_AZIONI DA SVOLGERE_.
(1) Stampa senza alcuna modifica il passo dell'articolo sull'incontro dei volontari dell'Amos che comincia con "La dottoressa Elvira" e termina con "Pastorale della Salute.".
(2) Fornisci il seguito dell'articolo sull'incontro dei volontari dell'Amos a Santhià, partendo subito dopo l'ultima frase riportata.

“Ce la farai, noi ti aiuteremo”: le parole giuste dei volontari di fronte alla malattia

Padre Carmine Arice e il parroco don Stefano Bedello

 

Santhià – “Il dolore è un nemico che purtroppo non si può aggirare, ma solo attraversare, e colpisce noi, essere umani che siamo cercatori di felicità, appassionati, mai sazi”.

Lo ha detto, nel suo straordinario intervento, padre Carmine Arice, durante l’incontro pubblico con i volontari che ogni giorno si occupano dei malati, organizzato dall’Amos (Associazione Malati Oncologici di Santhià) nella sala parrocchiale. Incontro curato anche nei dettagli dalla bandiera dell’Amos, Luigina Rollino, e dal parroco don Stefano Bedello.

La dottoressa Elvira De Marino

Presenti all’incontro numerosi volontari di altre associazioni, da “Insieme” all’Oftal. Dopo i saluti di don Bedello (anche a nome dell’arcivescovo Arnolfo) e di Enza Quarticelli, a nome di don Bruno Capuano, direttore della Pastorale della Salute diocesana, impegnato, insieme all’arcivescovo, nel ritiro spirituale di Bordighera con molti sacerdoti della diocesi, hanno preso la parola tre illustri relatori. Nell’ordine, la primaria di Oncologia del “Sant’Andrea” Elvira De Marino, il dottor Franco Balzaretti, dirigente responsabile della “Day Sugery” dell’ospedale di Vercelli e, in conclusione, appunto, padre Arice, direttore nazionale emerito della Pastorale della Salute.

Voci tratte da una raccolta
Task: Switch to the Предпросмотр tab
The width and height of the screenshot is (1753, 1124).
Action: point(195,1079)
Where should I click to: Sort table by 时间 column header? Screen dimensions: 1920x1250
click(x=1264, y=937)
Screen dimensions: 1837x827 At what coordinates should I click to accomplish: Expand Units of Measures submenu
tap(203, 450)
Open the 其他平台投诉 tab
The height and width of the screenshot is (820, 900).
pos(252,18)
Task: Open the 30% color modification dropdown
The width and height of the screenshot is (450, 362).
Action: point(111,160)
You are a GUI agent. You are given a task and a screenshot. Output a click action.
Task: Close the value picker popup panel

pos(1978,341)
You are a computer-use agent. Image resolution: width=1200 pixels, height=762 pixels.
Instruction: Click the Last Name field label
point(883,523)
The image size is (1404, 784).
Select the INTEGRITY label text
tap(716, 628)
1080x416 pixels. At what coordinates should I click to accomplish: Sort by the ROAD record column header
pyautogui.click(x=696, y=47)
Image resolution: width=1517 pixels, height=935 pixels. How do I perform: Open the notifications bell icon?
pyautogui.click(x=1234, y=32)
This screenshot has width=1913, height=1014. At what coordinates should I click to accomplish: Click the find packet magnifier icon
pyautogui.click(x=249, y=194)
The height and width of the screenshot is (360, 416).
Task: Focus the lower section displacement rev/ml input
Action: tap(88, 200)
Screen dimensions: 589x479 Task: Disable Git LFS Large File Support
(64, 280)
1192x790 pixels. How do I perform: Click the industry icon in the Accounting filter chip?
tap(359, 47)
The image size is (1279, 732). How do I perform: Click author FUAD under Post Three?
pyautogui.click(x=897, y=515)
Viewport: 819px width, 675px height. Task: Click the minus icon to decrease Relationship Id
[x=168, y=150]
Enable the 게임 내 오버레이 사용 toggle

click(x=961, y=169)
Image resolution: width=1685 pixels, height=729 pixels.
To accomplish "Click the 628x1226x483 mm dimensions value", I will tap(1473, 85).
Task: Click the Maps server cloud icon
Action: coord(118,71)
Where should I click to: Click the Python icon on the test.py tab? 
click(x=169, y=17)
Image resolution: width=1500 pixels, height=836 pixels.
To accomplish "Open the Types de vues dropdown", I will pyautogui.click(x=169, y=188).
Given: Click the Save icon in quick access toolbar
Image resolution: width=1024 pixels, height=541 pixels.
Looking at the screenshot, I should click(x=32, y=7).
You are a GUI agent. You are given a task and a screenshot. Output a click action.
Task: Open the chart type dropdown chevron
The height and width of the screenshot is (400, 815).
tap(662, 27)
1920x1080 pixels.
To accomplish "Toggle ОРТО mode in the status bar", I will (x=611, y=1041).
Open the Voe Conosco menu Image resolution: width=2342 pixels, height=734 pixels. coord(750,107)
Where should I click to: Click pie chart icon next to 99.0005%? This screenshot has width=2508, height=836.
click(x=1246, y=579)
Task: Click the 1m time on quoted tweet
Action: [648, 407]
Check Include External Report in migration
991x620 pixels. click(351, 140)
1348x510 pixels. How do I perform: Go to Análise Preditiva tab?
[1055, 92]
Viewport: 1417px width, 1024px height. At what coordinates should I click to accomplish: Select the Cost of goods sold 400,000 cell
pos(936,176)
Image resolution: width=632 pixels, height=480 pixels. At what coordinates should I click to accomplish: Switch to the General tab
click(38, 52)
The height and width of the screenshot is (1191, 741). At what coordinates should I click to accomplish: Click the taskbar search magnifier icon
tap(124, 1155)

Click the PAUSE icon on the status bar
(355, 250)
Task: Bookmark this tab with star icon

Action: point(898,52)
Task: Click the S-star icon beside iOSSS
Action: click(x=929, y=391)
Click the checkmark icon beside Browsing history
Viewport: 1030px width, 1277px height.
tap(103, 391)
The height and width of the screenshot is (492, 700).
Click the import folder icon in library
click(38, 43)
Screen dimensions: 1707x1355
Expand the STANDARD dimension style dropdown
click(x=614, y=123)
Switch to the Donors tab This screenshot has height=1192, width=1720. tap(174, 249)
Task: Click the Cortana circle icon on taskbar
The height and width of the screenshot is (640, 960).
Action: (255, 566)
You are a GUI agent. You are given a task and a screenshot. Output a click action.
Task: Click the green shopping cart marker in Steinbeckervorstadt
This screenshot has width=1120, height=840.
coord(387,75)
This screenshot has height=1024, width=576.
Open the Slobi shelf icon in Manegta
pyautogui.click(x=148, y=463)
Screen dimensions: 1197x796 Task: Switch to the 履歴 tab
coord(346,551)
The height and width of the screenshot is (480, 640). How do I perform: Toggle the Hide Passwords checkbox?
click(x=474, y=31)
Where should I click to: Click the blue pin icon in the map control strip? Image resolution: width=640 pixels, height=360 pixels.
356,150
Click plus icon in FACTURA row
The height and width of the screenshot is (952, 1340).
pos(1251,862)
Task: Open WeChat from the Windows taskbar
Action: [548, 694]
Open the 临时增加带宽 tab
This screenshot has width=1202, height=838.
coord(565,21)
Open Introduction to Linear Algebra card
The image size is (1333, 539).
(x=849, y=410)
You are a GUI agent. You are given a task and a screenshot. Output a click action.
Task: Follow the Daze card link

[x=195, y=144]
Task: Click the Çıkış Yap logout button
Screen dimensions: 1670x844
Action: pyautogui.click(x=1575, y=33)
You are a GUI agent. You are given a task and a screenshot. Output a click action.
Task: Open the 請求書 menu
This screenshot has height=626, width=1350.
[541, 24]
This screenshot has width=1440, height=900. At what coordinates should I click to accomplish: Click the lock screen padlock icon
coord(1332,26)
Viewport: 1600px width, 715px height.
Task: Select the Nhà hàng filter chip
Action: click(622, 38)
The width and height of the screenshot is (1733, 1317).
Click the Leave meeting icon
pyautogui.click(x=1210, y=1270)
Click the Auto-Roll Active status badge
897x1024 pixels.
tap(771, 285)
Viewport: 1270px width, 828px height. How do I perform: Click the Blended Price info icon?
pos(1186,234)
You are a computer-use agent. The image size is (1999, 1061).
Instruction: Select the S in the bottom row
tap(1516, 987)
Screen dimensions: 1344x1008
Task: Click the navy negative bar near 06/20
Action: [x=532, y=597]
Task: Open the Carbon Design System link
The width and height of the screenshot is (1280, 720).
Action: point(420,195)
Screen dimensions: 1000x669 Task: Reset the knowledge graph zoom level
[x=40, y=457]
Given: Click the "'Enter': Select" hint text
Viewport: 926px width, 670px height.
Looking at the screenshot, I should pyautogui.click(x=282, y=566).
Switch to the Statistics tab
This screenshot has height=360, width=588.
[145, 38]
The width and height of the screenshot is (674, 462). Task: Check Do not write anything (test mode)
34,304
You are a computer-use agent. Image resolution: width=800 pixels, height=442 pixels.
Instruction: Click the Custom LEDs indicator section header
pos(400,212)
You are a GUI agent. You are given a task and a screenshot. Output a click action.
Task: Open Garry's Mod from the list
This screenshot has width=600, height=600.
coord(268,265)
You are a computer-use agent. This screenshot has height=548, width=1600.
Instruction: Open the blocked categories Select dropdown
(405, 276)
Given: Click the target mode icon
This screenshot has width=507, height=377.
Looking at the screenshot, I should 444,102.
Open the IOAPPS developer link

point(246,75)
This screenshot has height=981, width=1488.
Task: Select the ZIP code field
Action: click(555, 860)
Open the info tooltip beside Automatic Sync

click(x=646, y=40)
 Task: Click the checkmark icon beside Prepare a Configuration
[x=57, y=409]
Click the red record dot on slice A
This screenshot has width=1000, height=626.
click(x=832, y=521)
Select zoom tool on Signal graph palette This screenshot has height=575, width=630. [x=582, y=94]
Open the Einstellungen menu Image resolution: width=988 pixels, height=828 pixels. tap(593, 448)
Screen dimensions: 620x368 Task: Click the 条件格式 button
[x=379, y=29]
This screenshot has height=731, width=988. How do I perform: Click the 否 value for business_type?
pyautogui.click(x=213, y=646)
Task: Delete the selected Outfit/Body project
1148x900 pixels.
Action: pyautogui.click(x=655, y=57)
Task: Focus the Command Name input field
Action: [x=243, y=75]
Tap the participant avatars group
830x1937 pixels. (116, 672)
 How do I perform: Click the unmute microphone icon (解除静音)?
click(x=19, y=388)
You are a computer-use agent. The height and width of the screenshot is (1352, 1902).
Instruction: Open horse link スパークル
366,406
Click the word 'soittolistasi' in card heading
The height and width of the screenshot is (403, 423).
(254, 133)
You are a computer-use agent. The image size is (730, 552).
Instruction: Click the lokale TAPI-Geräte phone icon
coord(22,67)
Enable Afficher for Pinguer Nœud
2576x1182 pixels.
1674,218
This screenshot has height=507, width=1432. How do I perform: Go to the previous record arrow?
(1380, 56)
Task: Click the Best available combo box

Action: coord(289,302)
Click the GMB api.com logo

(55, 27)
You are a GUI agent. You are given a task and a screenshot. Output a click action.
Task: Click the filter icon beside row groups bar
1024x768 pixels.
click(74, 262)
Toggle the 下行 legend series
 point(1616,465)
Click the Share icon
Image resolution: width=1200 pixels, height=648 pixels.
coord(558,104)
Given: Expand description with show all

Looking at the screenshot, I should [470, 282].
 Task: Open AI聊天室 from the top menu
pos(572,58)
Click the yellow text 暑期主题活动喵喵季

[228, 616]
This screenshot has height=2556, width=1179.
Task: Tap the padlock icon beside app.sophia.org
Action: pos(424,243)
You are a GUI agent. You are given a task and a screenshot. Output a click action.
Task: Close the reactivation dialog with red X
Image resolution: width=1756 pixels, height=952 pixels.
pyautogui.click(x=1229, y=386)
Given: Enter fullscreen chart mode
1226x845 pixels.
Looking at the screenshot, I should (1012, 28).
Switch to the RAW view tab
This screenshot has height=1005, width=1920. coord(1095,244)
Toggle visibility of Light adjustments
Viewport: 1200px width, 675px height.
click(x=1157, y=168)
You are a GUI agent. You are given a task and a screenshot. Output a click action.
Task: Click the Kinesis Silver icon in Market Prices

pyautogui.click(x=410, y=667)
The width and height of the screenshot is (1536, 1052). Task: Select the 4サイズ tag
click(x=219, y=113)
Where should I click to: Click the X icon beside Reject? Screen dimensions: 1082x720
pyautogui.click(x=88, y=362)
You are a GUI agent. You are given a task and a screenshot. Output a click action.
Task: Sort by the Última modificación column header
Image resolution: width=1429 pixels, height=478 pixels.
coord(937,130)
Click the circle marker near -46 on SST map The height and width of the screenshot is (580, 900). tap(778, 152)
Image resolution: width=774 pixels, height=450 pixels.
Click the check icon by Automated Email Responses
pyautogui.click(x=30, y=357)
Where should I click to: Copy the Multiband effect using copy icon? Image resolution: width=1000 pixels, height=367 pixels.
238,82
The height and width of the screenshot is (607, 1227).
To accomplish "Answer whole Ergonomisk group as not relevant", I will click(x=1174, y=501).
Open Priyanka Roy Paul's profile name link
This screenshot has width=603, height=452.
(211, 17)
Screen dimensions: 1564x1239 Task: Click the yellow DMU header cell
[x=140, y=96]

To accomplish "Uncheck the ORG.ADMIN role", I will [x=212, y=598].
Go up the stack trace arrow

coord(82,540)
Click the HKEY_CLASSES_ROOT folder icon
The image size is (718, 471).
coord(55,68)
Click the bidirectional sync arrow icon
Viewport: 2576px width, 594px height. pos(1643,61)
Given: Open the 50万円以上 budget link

_RISULTATI DELL'ESERCIZIO_.
(1)
La dottoressa Elvira De Marino

Presenti all’incontro numerosi volontari di altre associazioni, da “Insieme” all’Oftal. Dopo i saluti di don Bedello (anche a nome dell’arcivescovo Arnolfo) e di Enza Quarticelli, a nome di don Bruno Capuano, direttore della Pastorale della Salute diocesana, impegnato, insieme all’arcivescovo, nel ritiro spirituale di Bordighera con molti sacerdoti della diocesi, hanno preso la parola tre illustri relatori. Nell’ordine, la primaria di Oncologia del “Sant’Andrea” Elvira De Marino, il dottor Franco Balzaretti, dirigente responsabile della “Day Sugery” dell’ospedale di Vercelli e, in conclusione, appunto, padre Arice, direttore nazionale emerito della Pastorale della Salute.

(2)
Il pubblico che affollava il salone parrocchiale

Molto interessante l’intervento della dottoressa De Marino che ha parlato della nuova frontiera per la cura ai malati di cancro. “Oggi – ha detto – più che concentrarsi come in passato esclusivamente sulla malattia, per aiutare in modo efficace una persona colpita da tumore occorre avere una visione olistica puntando all’obbiettivo di fondo che è quello di garantire una buona qualità della vita a chi soffre di questo male. Questo approccio, da parte sia del medico sia del volontario, deve considerare anche gli aspetti psicologici, ma anche quelli spirituali perché ciascun malato affronta il male a modo suo, in modo molto soggettivo e dunque va sostenuto a tutto tondo in tutte le fasi del suoi percorso: dalla diagnosi alla terapia fino al post guarigione, soprattutto in quei momenti difficili in cui subentra quello che si chiama il “gelo dell’anima’”.

Luigina Rollino, anima dell’Amos

“Di fronte alle domandi cruciali – ha proseguito la primaria di Oncologia del Sant’Andrea – che il malato si pone all’inizio del percorso, ‘Potrò farcela?’, ‘Ce la farò? è fondamentale essere rassicuranti e trasmettere sempre la speranza: ‘Ce la farai, noi ti aiuteremo’. Tutti noi, operatori sanitari e volontari, dobbiamo sempre aiutare il malato, ma anche i suoi familiari, trasmettendo ottimismo. Ma dobbiamo anche avere la forza, quando purtroppo perdiamo un paziente, dopo avere tentato in tutti i modi almeno di lenirne il dolore, di ricominciare”.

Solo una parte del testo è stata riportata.